Treatment options for PM in IBD depend on the localization and severity. While patients with upper airway inflammation, which can lead to severe airway obstruction (i.e., subglottic stenosis), should be treated with intravenous steroids, lower airway inflammation can be treated with inhaled glucocorticoids [87,90]. If upper airway inflammation is refractory to steroid treatment, interventional bronchoscopy can be performed (i.e., laser beam, balloon dilatation or stent placement) [16]. Furthermore, when PM is noticed, the escalation of IBD therapy is recommended [188]. In bronchiectasis, rare in children, antibiotic regimes and bronchial toilet should be applied [16]. The parenchymal involvement of PM, which is mostly seen in children, is best targeted with oral glucocorticoids [96,189]. When glucocorticoid therapy is not sufficient (which might be the case in one third of patients), IFX can be administered, if not yet part of the therapy management [190]. Krishan et al. reported three children with PM, who dramatically improved after the initiation of IFX treatment [105]. In cases of bronchiolitis, obliterans macrolides resulted in clinical improvement [16,191]. When medication-induced lung injury is considered, the offending drug has to be stopped and replaced [192].

4. Conclusions

The PM of IBD in children is an underestimated clinical problem.

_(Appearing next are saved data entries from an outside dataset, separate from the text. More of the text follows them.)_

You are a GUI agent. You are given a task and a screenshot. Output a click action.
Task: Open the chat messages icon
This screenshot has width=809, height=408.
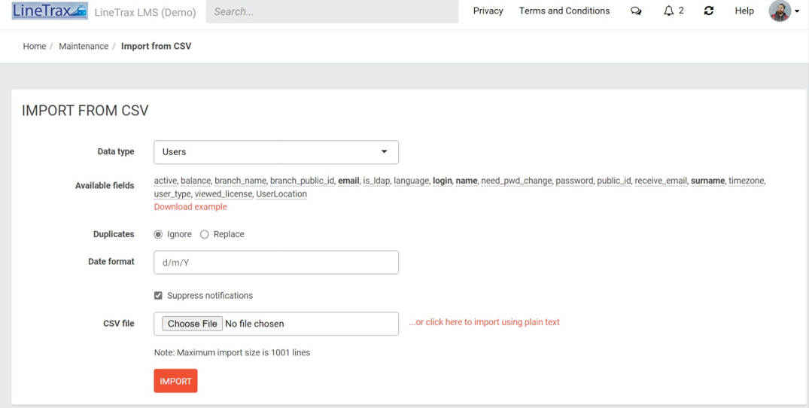[636, 11]
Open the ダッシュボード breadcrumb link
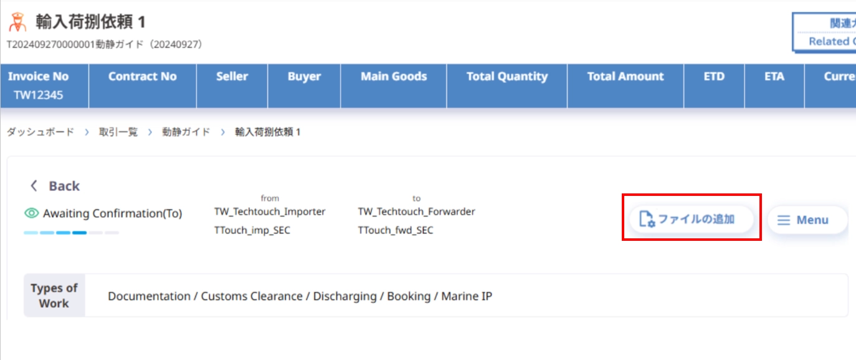The image size is (856, 360). pos(40,132)
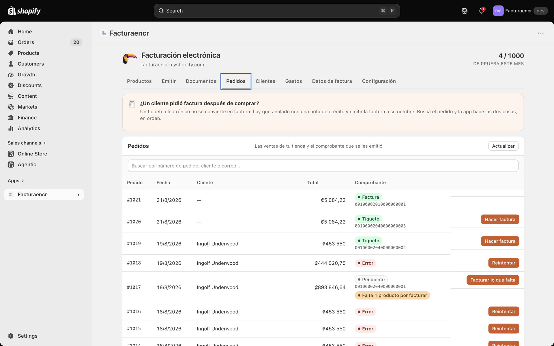Open the three-dot more actions menu
554x346 pixels.
[541, 33]
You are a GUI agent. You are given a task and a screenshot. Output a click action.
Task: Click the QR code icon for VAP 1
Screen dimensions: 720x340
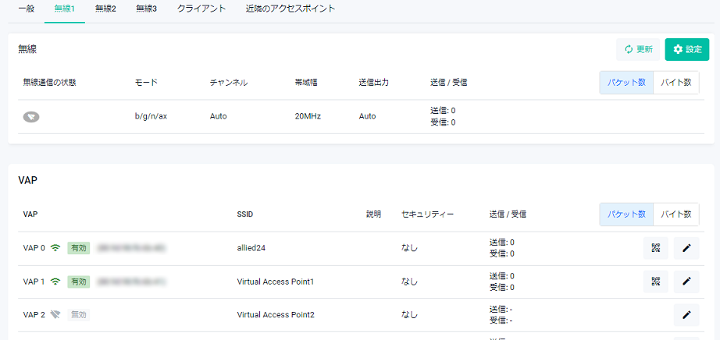(656, 282)
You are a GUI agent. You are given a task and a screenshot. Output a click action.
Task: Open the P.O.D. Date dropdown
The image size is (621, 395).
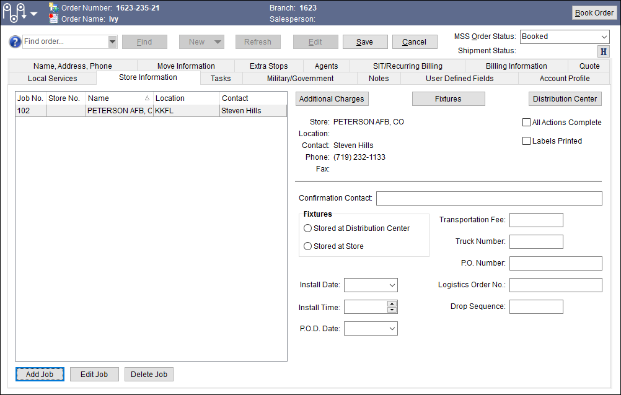tap(392, 329)
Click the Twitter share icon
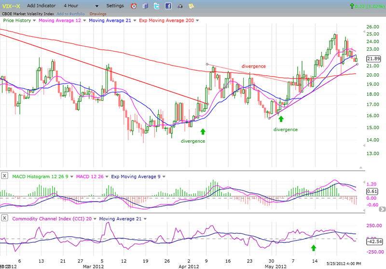Image resolution: width=386 pixels, height=269 pixels. (x=157, y=6)
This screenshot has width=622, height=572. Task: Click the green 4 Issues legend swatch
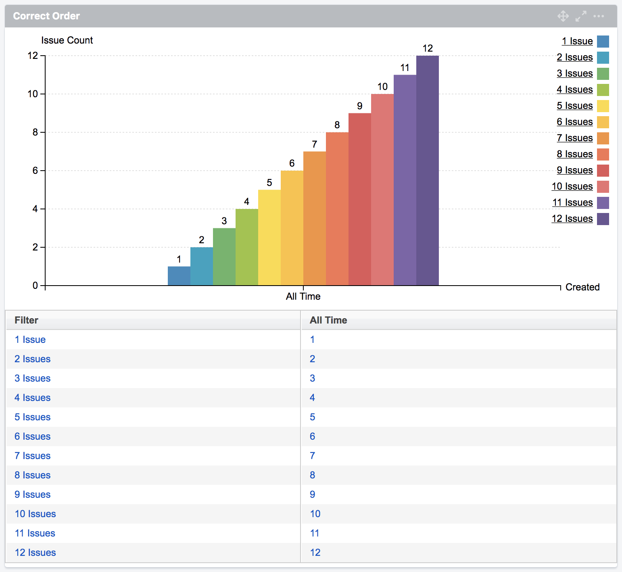tap(603, 89)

Most of the reported symptomatic pediatric cases covered CD patients. Current pathophysiological concepts of PM consist in the shared embryological origin of the gut and lung, a close connection between the pulmonary and intestinal immune system, the similar expression of distinctive proinflammatory molecules, genetic susceptibility and aspects of the microbiome. PM in children stays mostly silent, affecting more often the parenchyma than in the adult population. Due to contradictory study results in pediatric IBD patients, PFT are currently not playing a role yet in screening for PM, but measurement of LCI might show a promising way to detect early lung damage. Importantly, interstitial lung disease in children with IBD can also be caused by medications, such as mesalamine or biological therapies. PM can be generally treated with corticosteroids, either inhaled for the larger airways, or systemically for smaller airway involvement and parenchymal inflammation. When corticosteroids show no sufficient effect, IFX can be applied. Screening for PM in children with IBD should be considered a reasonable tool to prevent progressive lung damage in adulthood.

5. Methods

A systemic Medline search using the terms “lung”, “pulmonary”, “inflammatory bowel disease”, “Crohn’s disease”, “ulcerative colitis”, “IBD unclassified”, “pediatrics”, and “child” was performed. The databases searched included Cochrane, Embase and PubMed from April 1976 to April 2022. Articles not published in English language were excluded.